We therefore decided to re-run all of our fragments using Ultra polymerase (Fig. 4), in order to obtain purer PCR products, and to improve our chances of Gibson assembly working. Amplification of Nrf3 however still remained poor.

Fig. 4. Agarose gel of the final purified PCR products of all fragments using Ultra polymerase. 1 kbp marker.

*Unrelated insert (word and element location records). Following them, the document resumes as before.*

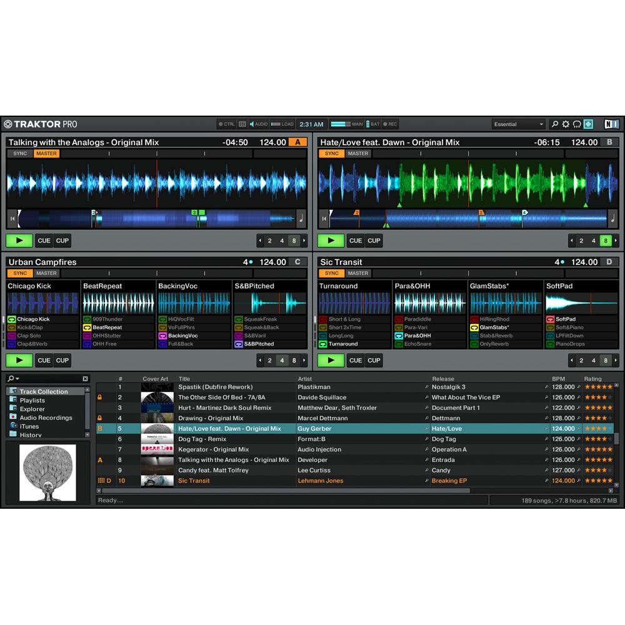Click the headphones cruise mode icon
Viewport: 625px width, 625px height.
[x=576, y=124]

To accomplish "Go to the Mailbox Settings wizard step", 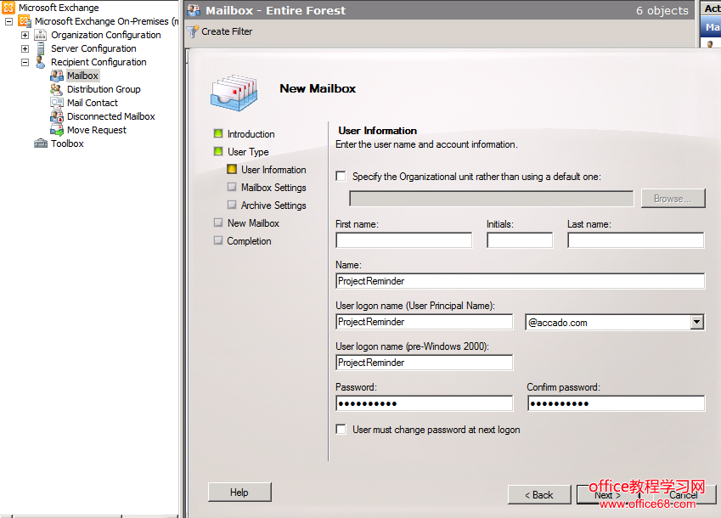I will click(273, 188).
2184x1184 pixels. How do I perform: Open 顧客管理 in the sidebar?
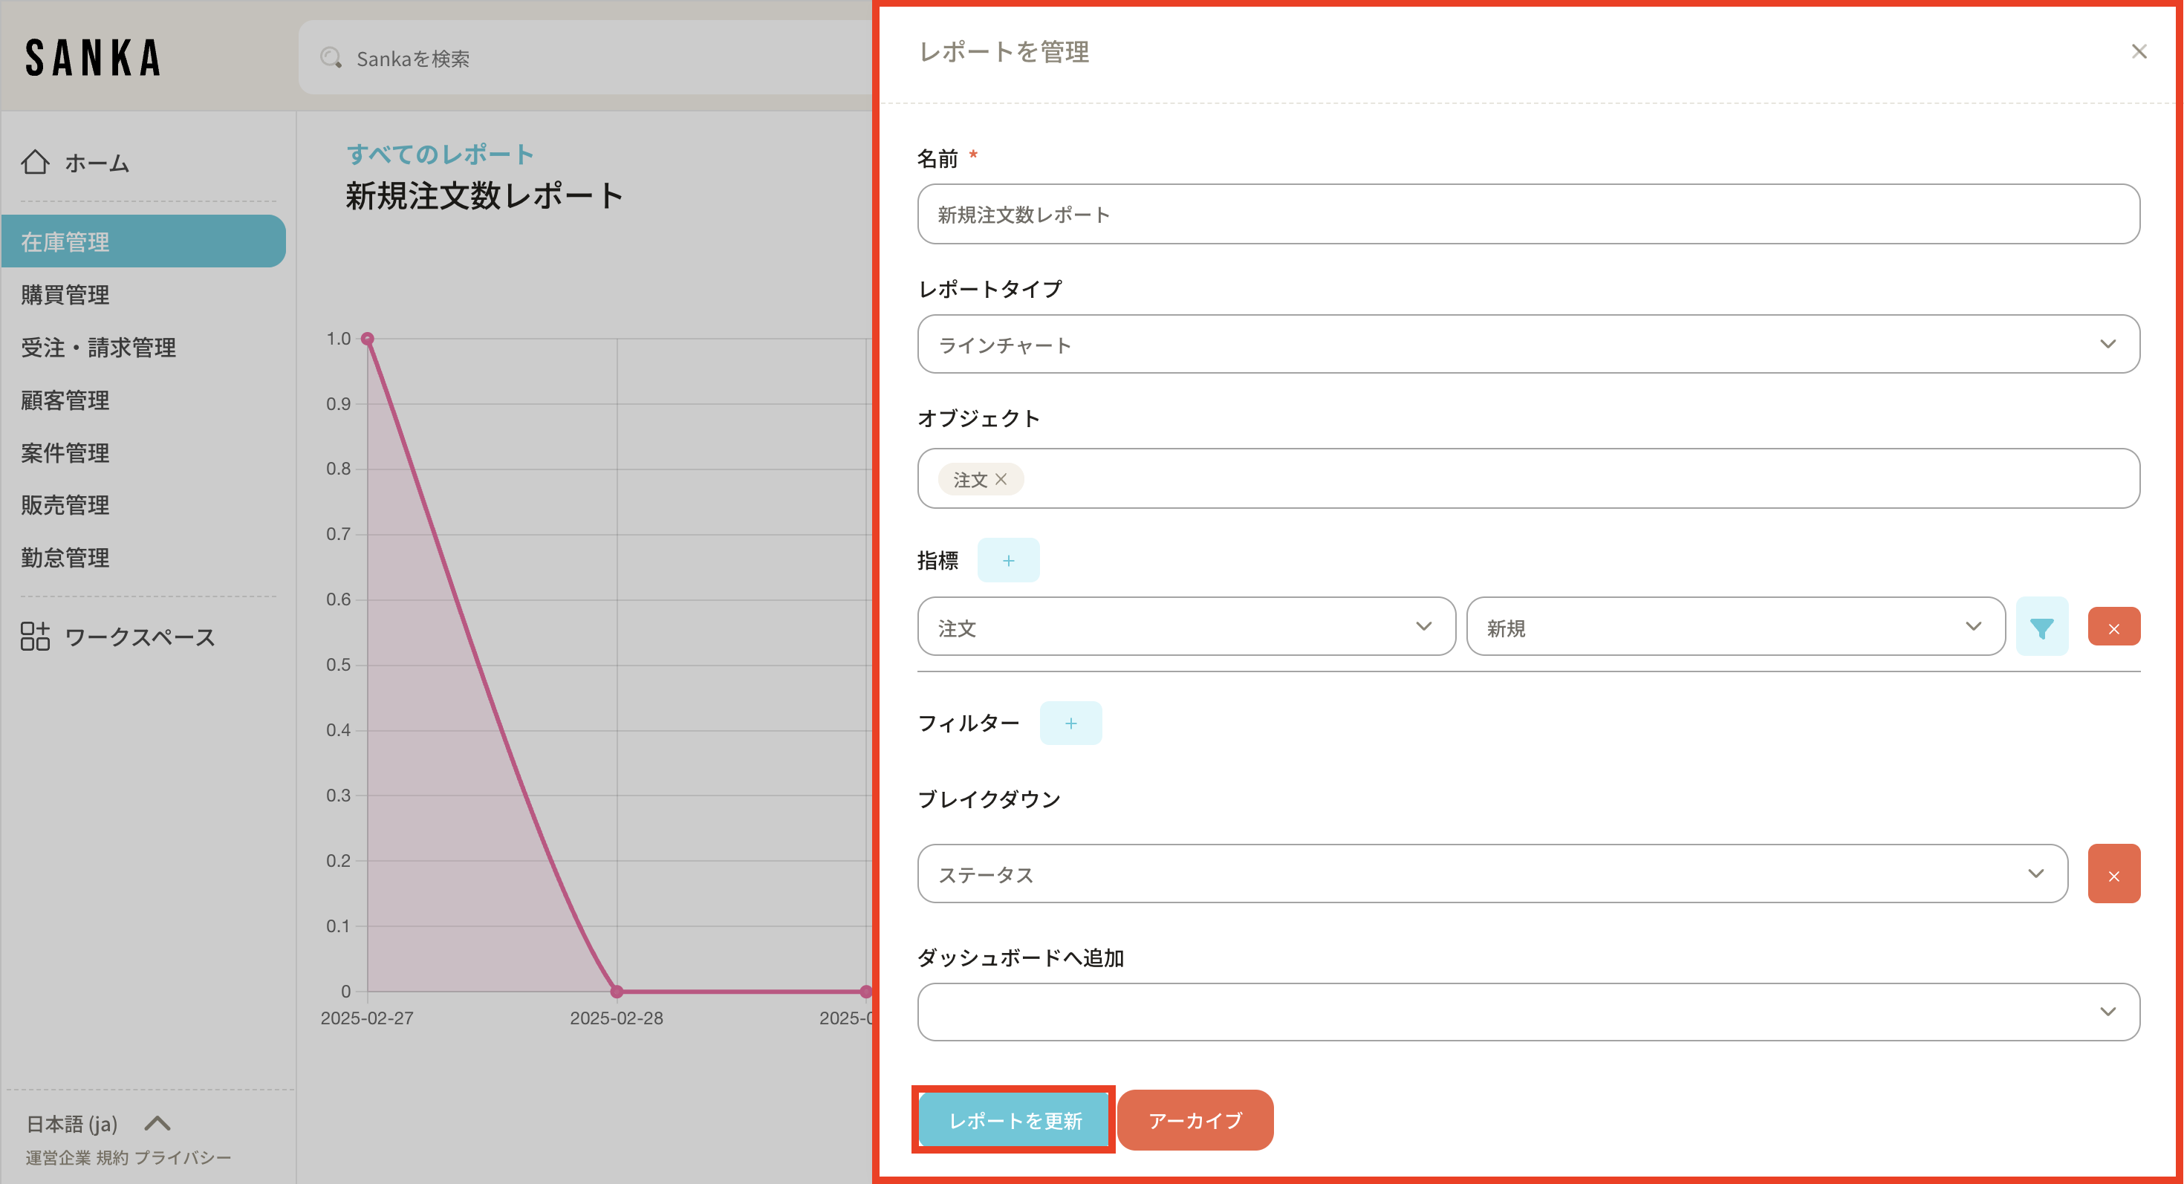coord(65,400)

Returning to Gibson and Investigating Pink Cells

Western blotting for the V5-tagged NapA protein gave negative results (not shown), and coomassie staining of a duplicate gel indicated that the main overexpressed protein was ~30 kDa (Fig. 5A), too small for NapA. Furthermore, restriction digestion of the plasmid minipreps of these colonies showed an insert of ~1.3 kbp (Fig. 5B), smaller than the expected 6.5 kbp of the Nap operon. The mystery was answered once we got our sequencing results (Fig. 5C), which told us our plasmid contained RFP. This was due to presence of the original BBa_J04450 pSB1K3 plasmid within our plasmid stock, which we did not digest with Dpn1, meaning there was always a small chance this plasmid could be transformed into the E. coli yielding our pink cells.

Fig. 5. A) Coomassie stain of total protein from 2 pink colony cell extracts. B) Restriction digest of miniprep plasmid. C) Sequencing results indicated full RFP coding sequence within a pSB1K3 plasmid (VF2 and VR primers).